23 February 2017

Motherboard: The Father of Cryonics Never Really Died

Cryonics—that is, the deep chilling of corpses with the hope that at some point in the future, they can be resurrected—is the focus of my story in VICE's Future of Technology issue. All told, an estimated 300 or more people are cryogenically frozen in the US today, including Ettinger, the movement's unlikely father, who died in 2011 and is cryopreserved at the Cryonics Institute in Michigan.

Like the concepts he espoused, Ettinger remains controversial. While some revere Ettinger as an optimistic pioneer ahead of his time, others have lambasted him and his views as the stuff of snake oil, noting he sought to gather funds from unsuspecting individuals with a false promise of a second life. (Representatives with the Cryonics Institute did not respond to multiple requests for comment.) [...]

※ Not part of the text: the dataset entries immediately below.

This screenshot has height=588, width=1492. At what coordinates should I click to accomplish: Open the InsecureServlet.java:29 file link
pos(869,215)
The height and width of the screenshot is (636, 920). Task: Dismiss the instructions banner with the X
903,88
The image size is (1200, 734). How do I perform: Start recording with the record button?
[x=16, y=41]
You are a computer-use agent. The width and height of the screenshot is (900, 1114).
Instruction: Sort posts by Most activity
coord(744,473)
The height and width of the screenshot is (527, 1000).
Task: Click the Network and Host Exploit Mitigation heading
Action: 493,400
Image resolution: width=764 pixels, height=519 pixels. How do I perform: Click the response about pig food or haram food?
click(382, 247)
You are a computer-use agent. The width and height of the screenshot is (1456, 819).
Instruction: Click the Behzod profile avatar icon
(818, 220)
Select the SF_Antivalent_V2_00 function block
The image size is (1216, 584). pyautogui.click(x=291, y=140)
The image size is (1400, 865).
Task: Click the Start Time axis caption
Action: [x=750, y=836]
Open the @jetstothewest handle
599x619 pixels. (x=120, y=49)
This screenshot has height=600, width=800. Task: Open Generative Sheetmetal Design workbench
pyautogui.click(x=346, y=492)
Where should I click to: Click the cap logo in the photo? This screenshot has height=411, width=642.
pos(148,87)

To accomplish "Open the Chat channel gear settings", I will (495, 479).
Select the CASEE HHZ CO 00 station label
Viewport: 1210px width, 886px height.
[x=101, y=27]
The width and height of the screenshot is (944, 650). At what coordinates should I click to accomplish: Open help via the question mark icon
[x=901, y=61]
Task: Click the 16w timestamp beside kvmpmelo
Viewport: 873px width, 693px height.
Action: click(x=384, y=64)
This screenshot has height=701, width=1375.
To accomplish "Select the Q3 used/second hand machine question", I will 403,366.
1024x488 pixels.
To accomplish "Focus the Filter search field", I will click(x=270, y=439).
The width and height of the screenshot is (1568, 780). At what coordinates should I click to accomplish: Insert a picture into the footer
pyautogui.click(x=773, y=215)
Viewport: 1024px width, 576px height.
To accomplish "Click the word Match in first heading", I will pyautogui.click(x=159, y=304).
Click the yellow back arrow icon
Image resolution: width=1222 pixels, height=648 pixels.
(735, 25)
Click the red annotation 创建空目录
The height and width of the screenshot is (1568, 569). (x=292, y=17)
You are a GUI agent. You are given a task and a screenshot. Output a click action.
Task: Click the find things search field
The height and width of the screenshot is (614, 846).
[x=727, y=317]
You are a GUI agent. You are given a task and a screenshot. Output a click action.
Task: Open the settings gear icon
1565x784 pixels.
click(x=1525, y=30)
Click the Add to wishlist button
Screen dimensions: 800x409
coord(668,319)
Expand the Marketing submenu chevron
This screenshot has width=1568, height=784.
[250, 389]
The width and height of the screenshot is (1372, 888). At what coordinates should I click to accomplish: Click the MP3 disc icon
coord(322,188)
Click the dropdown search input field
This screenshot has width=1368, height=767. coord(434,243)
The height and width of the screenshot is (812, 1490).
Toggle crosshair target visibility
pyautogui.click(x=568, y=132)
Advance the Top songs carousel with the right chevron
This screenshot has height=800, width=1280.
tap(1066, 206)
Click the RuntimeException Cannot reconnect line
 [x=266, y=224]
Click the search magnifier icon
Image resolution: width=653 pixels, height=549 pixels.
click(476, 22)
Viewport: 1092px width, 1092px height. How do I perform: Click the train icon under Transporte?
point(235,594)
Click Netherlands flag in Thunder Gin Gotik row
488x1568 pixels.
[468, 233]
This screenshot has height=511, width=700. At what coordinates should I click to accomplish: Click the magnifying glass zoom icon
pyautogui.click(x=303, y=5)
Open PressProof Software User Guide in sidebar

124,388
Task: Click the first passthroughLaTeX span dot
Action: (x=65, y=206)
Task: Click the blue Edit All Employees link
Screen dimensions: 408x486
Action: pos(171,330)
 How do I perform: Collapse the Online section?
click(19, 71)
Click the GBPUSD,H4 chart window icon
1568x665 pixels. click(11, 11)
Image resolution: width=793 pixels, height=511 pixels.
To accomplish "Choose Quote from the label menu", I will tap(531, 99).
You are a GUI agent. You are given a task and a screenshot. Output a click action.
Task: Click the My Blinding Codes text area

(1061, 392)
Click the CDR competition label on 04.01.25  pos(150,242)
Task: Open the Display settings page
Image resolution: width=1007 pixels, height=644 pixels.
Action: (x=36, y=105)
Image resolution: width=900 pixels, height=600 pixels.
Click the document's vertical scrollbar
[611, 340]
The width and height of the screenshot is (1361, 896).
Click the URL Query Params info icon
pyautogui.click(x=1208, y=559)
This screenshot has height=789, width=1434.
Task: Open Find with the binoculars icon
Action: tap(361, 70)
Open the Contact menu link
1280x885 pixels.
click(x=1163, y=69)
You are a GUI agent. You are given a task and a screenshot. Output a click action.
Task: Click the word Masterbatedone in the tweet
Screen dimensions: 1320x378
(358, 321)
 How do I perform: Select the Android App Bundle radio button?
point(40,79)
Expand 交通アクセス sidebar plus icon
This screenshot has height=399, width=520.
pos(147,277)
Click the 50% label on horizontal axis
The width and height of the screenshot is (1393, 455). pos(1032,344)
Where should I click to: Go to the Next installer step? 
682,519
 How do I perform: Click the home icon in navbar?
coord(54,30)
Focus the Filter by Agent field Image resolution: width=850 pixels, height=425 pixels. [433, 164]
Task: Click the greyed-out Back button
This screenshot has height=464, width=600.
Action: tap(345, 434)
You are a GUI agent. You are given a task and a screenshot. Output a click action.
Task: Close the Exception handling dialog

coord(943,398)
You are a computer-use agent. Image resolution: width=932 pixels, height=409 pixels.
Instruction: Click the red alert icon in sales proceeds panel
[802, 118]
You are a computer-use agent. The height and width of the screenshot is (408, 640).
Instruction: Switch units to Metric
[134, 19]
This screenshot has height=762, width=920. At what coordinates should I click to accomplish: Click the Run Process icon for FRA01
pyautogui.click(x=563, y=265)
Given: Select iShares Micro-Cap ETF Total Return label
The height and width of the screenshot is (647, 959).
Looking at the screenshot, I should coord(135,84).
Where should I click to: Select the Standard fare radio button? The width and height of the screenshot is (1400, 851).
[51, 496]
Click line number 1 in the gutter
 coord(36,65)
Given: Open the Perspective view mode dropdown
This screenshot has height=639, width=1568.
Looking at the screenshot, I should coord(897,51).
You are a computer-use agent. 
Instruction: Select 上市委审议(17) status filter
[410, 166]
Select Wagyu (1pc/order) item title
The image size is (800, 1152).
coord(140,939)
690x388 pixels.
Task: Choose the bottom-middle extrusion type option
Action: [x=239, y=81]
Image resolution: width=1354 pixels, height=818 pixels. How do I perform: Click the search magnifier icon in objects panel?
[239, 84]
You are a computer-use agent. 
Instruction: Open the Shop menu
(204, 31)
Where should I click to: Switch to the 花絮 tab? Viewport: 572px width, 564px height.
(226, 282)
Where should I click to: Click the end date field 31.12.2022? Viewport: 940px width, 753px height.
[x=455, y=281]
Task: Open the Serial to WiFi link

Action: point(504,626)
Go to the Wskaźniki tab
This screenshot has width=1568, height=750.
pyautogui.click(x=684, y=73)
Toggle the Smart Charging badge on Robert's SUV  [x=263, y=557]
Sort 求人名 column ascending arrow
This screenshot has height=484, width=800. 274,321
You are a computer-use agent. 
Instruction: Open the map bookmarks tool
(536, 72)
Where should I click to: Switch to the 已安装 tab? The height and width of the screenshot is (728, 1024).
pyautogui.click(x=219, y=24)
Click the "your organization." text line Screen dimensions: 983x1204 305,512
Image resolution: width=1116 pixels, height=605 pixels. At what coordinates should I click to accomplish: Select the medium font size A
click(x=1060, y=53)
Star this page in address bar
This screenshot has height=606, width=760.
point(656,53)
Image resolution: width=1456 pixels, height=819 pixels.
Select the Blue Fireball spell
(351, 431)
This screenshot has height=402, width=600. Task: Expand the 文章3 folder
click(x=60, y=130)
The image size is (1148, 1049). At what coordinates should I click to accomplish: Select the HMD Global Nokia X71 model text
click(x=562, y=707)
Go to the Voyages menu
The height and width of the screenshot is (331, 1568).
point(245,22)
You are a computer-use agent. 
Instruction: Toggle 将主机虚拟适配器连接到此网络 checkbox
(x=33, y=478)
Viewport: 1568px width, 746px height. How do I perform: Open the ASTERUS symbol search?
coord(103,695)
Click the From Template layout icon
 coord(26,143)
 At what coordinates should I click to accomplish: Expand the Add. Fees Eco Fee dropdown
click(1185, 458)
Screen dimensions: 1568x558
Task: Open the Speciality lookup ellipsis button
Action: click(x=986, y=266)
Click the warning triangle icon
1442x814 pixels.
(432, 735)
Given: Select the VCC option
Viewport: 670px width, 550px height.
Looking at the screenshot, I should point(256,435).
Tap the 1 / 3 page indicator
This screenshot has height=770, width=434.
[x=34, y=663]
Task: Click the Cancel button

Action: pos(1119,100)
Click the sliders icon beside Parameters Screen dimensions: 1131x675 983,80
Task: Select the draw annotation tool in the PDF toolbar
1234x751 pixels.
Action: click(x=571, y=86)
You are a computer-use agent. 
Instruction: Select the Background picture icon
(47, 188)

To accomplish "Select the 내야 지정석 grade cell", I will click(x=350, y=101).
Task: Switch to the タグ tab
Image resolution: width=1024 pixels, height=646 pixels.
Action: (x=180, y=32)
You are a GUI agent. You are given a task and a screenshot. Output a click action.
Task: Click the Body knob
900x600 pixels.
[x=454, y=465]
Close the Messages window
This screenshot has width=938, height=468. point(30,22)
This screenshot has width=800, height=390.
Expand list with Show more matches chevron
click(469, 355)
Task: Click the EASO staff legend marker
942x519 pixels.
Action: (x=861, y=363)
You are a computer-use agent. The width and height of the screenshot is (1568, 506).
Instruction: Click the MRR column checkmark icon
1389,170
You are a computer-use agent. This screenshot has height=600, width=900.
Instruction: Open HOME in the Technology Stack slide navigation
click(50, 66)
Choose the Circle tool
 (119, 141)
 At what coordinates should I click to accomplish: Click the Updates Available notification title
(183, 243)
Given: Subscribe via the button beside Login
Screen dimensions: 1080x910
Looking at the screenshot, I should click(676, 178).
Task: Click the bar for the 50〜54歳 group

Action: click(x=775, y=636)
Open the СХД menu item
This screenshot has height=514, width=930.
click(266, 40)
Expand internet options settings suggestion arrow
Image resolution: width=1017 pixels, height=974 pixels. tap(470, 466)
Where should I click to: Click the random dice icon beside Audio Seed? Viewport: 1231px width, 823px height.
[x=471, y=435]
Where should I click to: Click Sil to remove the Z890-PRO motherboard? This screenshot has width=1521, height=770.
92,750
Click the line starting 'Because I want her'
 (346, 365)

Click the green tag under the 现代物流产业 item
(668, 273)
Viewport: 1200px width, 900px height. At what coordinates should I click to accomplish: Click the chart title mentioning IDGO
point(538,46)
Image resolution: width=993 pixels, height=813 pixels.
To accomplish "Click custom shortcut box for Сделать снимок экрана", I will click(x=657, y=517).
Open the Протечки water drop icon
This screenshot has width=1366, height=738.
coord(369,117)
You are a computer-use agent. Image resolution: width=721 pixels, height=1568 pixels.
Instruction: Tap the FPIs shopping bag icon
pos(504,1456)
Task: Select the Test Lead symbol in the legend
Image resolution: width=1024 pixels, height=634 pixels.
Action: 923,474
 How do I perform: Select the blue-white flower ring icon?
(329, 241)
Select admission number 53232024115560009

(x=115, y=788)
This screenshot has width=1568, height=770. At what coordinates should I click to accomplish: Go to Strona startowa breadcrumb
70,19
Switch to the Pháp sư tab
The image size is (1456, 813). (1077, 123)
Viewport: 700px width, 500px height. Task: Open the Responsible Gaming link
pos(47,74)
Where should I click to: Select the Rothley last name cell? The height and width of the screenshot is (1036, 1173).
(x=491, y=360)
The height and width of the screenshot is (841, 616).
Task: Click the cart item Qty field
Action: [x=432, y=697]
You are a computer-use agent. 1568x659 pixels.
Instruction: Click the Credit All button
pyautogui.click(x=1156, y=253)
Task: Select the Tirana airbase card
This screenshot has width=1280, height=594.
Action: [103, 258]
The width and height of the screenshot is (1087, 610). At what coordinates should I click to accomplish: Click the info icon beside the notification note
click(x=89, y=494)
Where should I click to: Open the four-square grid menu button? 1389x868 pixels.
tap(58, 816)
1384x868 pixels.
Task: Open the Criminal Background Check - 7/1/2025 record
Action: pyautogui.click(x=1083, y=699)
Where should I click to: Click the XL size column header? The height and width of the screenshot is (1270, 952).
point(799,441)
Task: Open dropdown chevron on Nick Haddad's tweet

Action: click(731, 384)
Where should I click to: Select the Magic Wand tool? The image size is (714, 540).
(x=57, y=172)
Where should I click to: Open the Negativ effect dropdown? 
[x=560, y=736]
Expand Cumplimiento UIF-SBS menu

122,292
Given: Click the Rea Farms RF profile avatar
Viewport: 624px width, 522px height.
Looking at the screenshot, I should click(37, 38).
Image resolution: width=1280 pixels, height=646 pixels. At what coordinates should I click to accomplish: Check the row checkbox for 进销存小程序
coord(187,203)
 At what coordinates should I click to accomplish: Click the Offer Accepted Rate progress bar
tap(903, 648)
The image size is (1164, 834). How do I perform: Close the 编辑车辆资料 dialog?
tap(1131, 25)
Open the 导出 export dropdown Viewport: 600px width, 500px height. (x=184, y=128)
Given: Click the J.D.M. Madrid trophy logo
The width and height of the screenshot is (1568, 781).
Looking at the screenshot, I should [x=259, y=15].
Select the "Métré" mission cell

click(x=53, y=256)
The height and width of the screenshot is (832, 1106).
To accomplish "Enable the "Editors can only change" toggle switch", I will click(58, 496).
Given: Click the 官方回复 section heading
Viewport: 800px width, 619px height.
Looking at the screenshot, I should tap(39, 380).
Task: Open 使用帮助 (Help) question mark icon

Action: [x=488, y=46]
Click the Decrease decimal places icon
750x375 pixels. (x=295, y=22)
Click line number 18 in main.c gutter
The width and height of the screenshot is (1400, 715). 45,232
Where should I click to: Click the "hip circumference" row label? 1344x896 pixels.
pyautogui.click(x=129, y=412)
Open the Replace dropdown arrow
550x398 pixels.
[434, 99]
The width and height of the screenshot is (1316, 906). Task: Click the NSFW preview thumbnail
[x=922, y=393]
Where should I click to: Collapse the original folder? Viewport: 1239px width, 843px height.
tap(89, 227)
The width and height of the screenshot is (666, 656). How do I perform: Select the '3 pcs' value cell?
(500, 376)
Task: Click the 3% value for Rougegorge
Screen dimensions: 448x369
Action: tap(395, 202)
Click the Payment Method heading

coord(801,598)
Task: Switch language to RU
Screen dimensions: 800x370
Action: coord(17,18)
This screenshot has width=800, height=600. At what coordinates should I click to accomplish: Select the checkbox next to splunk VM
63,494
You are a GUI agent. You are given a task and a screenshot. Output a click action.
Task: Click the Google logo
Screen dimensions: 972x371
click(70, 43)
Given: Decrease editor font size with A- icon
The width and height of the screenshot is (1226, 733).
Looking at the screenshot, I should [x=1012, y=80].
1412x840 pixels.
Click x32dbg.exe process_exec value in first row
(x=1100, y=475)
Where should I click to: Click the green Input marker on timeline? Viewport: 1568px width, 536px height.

After the war, Ettinger returned home to write. In 1948, he published a short story called "The Penultimate Trump," a science fiction tome that laid out some of his ideas' potential (it does not reference the 45th President of the United States). Ettinger made contact with people on the "Who's Who in America" list with his pitch for freezing. Responses were lackluster.

But instead of retreating, Ettinger went bigger. That's when  he published his cryonics magnum opus, The Prospect of Immortality.

The book is a strange paleo-future, unscientific pitch that at times bears more resemblance to an even more offbeat take on Roald Dahl's Charlie and the Chocolate Factory than a medical journal. Ettinger wrote that freezing would unhatch a world of unbridled positivity. With fetuses incubated, childbirth would become moot and through a eugenics-like lens, Ettinger proposed that those born with cerebral palsy could simply remain frozen.